To do: Only the lines below from the one that contains "Viewport: 700px width, 553px" through the one that contains "Viewport: 720px width, 426px height." should appear in your answer, exact and without pictures.

Records:
§ §

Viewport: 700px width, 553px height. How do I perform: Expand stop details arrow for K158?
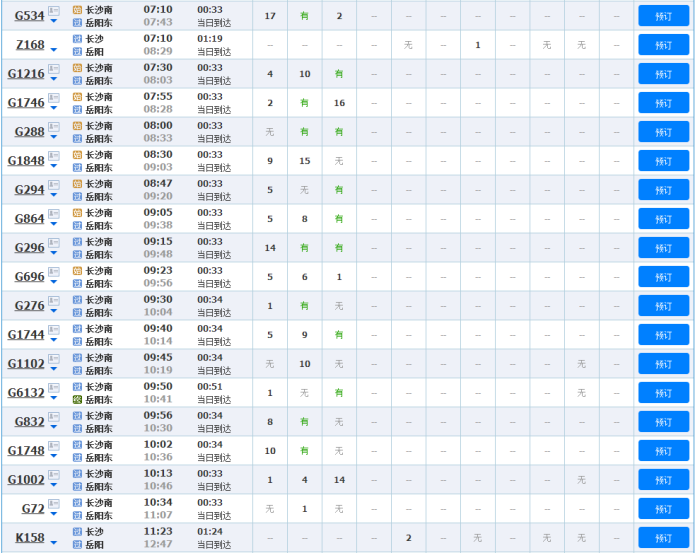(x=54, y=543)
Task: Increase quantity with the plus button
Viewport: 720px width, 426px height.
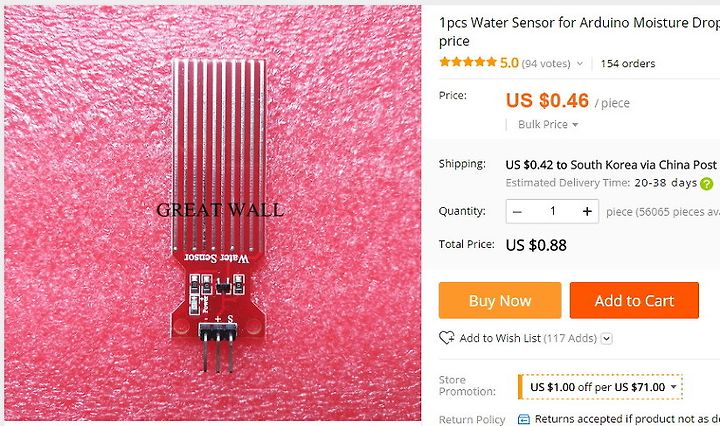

§ §

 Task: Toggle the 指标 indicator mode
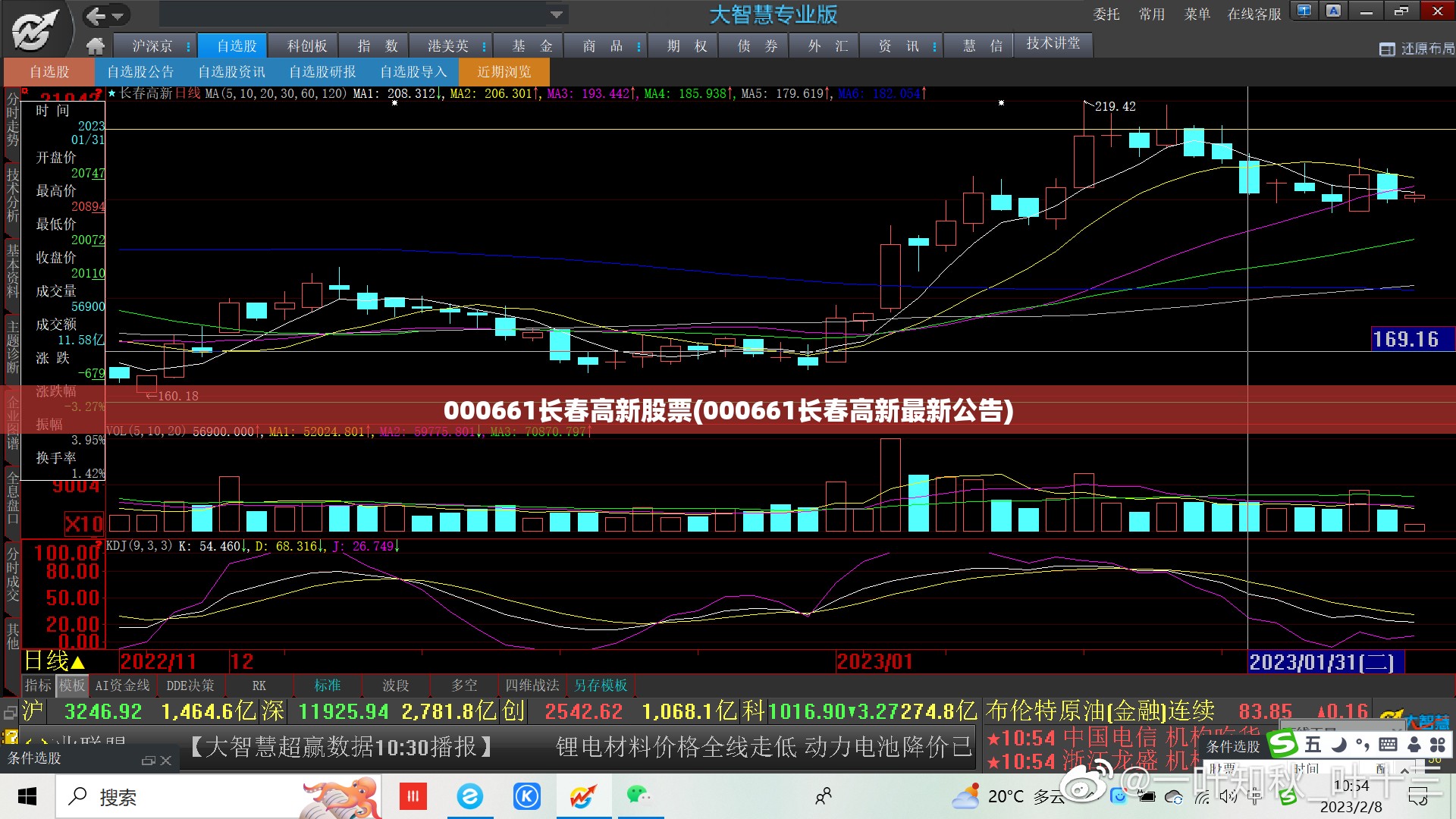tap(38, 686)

§ §

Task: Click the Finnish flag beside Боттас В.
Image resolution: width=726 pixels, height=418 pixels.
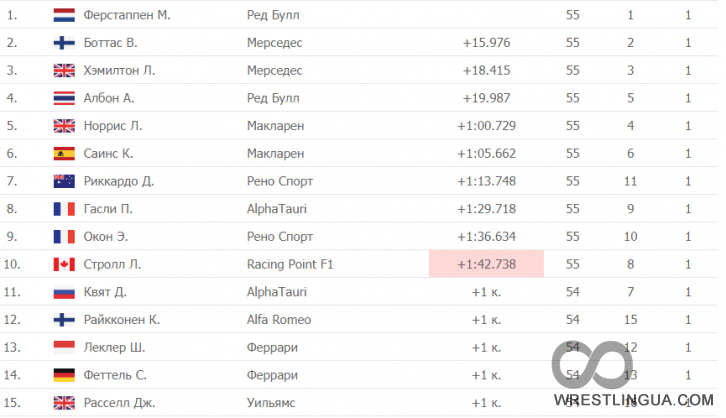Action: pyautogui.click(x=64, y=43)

§ §

Answer to this problem:
Viewport: 700px width, 553px height. How do I perform: Expand stop details arrow for K158?
(x=54, y=543)
Task: Increase quantity with the plus button
Viewport: 720px width, 426px height.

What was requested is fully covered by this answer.